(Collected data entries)
################
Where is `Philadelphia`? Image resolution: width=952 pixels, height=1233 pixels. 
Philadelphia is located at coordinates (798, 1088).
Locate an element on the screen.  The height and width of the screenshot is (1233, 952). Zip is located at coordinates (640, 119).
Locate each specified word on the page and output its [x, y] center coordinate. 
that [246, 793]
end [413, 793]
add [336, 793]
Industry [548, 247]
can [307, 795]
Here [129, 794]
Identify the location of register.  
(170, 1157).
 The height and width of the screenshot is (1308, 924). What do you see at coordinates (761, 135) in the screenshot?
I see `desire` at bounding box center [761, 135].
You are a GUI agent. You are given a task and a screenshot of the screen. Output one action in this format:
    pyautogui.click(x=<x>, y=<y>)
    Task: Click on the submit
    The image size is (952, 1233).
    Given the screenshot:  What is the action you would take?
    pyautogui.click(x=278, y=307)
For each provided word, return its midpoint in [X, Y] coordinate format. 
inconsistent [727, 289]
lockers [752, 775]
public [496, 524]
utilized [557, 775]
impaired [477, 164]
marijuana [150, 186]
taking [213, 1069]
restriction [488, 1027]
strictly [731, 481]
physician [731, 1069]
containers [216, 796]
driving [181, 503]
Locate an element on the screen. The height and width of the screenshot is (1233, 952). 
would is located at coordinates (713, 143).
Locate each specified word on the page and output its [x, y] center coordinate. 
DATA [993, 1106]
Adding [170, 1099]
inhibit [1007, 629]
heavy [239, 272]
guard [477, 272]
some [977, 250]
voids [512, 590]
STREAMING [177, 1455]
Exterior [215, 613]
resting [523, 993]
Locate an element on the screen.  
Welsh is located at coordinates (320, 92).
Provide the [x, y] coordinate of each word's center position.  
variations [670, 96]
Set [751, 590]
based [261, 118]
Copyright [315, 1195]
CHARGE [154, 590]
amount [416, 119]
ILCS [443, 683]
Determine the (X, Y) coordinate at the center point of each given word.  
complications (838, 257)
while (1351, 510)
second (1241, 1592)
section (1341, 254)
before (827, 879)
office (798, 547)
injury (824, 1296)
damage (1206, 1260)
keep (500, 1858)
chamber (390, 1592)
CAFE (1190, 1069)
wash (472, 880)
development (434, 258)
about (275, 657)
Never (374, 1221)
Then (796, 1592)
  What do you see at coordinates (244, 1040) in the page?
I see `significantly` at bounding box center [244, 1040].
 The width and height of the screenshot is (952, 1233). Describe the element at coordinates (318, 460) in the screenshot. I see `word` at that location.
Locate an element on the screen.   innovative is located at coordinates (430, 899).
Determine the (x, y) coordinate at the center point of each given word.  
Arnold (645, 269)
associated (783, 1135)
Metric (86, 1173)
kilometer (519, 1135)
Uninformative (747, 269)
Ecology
################
Given instruction:
Could you rewrite the listing above, swapping every "Locate an element on the screen" for "Find an element on the screen" and leaving everything else untouched?

Reply to the task:
Where is `Philadelphia`? Image resolution: width=952 pixels, height=1233 pixels. 
Philadelphia is located at coordinates (798, 1088).
Find an element on the screen.  The height and width of the screenshot is (1233, 952). Zip is located at coordinates (640, 119).
Locate each specified word on the page and output its [x, y] center coordinate. 
that [246, 793]
end [413, 793]
add [336, 793]
Industry [548, 247]
can [307, 795]
Here [129, 794]
Identify the location of register.  
(170, 1157).
 The height and width of the screenshot is (1308, 924). What do you see at coordinates (761, 135) in the screenshot?
I see `desire` at bounding box center [761, 135].
You are a GUI agent. You are given a task and a screenshot of the screen. Output one action in this format:
    pyautogui.click(x=<x>, y=<y>)
    Task: Click on the submit
    The image size is (952, 1233).
    Given the screenshot:  What is the action you would take?
    pyautogui.click(x=278, y=307)
For each provided word, return its midpoint in [X, Y] coordinate format. 
inconsistent [727, 289]
lockers [752, 775]
public [496, 524]
utilized [557, 775]
impaired [477, 164]
marijuana [150, 186]
taking [213, 1069]
restriction [488, 1027]
strictly [731, 481]
physician [731, 1069]
containers [216, 796]
driving [181, 503]
Find an element on the screen. The height and width of the screenshot is (1233, 952). 
would is located at coordinates (713, 143).
Locate each specified word on the page and output its [x, y] center coordinate. 
DATA [993, 1106]
Adding [170, 1099]
inhibit [1007, 629]
heavy [239, 272]
guard [477, 272]
some [977, 250]
voids [512, 590]
STREAMING [177, 1455]
Exterior [215, 613]
resting [523, 993]
Find an element on the screen.  
Welsh is located at coordinates (320, 92).
Provide the [x, y] coordinate of each word's center position.  
variations [670, 96]
Set [751, 590]
based [261, 118]
Copyright [315, 1195]
CHARGE [154, 590]
amount [416, 119]
ILCS [443, 683]
Determine the (X, Y) coordinate at the center point of each given word.  
complications (838, 257)
while (1351, 510)
second (1241, 1592)
section (1341, 254)
before (827, 879)
office (798, 547)
injury (824, 1296)
damage (1206, 1260)
keep (500, 1858)
chamber (390, 1592)
CAFE (1190, 1069)
wash (472, 880)
development (434, 258)
about (275, 657)
Never (374, 1221)
Then (796, 1592)
  What do you see at coordinates (244, 1040) in the page?
I see `significantly` at bounding box center [244, 1040].
 The width and height of the screenshot is (952, 1233). Describe the element at coordinates (318, 460) in the screenshot. I see `word` at that location.
Find an element on the screen.   innovative is located at coordinates (430, 899).
Determine the (x, y) coordinate at the center point of each given word.  
Arnold (645, 269)
associated (783, 1135)
Metric (86, 1173)
kilometer (519, 1135)
Uninformative (747, 269)
Ecology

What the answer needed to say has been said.